Bild: Farbschichten und (innere) Landschaften, in vielen Arbeitsgängen überma…
An das Porträt des renommierten Antiquariatsbuchhändlers Bernard Breslauer
erinnerte sich der Maler noch immer gerne und wollte es daher 2008 für die
Ausstellung seines Frühwerks in der Londoner Galerie Hazlitt
Holland-Hibbert ausleihen. Doch da stellte sich heraus – das Gemälde
existierte nicht mehr. Der Porträtierte fand sich so grässlich dargestellt,
dass er es zerstört hatte. Ja, der Blick, den Lucian Freud auf seine
Modelle warf, war nicht immer schmeichelhaft.
Doch das hinderte weder die britische Königin noch das schwangere
Supermodel Kate Moss daran, ihm zu sitzen. Ihr „Naked Portrait 2002“ sorgte
dafür, dass der Maler nicht nur den internationalen Fashionistas, sondern
auch dem Publikum der britischen Boulevardpresse ein Begriff wurde.

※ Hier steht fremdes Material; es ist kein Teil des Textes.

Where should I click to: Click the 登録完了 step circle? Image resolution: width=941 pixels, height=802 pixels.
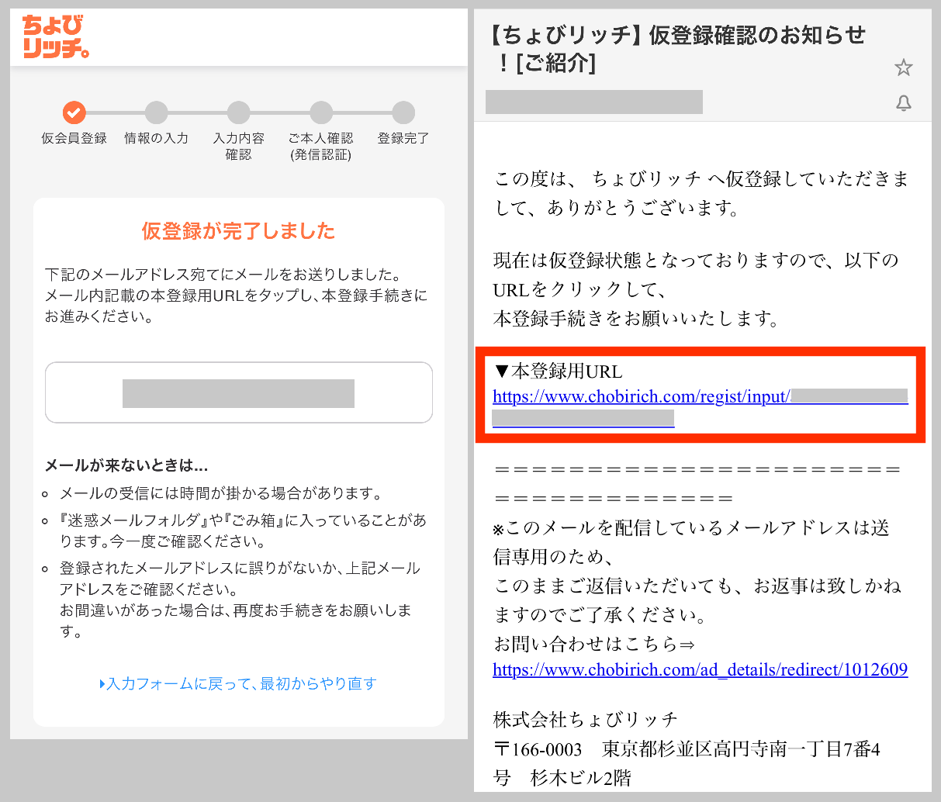click(x=403, y=113)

Durchaus eine Leistung für einen Künstler, der unberührt von der
zeitgenössischen Kunstszene und ihren Diskursen den menschlichen nackten
Körper mit einem enorm interessierten und dabei doch distanzierten,
grausamen Blick ins Visier nahm.
Lucian Michael Freud, 1922 in Berlin geboren, emigrierte 1933 mit seiner
Familie nach England. Der Enkel des Psychoanalytikers Sigmund Freud wurde
Künstler. Ein Maler, vornehmlich mit dem Thema Porträt und Akt befasst. Zu
diesem Behufe holte er sich zunächst seine Mutter, Freunde, Nachbarn und
Kollegen, später seine Ehe- und sonstigen Frauen samt seinen wenigstens
neun Kindern plus deren Freunden und Hunden ins Atelier.
## Breite Pinselstriche
Dort stand ihm schließlich auch Leigh Bowery Modell, eine bekannte Figur
der Londoner Club- und Subkultur, der 1994 an Aids starb. Freud brachte die
massige monumentale Nacktheit dieses Klotzes von einem Mann so
überdimensional auf die Leinwand, dass er an das ursprüngliche Format
weitere Leinwandstreifen anstückeln musste. Mit seinen Aktgemälden Bowerys
und „Big Sue“ Tilleys, einer immens fettleibigen Angestellten, die auf dem
Gesundheitsamt arbeitete, wurde Freud in den 1990er Jahren über seinen
engeren Anhängerkreis hinaus bekannt.
In den kräftigen, breiten Pinselstrichen, dem Signum seiner Malweise,
erkennt man Tilleys überdehnte, empfindliche Haut mit den blauen Flecken,
die sie sich schnell mal holte, und den wund geriebenen Stellen.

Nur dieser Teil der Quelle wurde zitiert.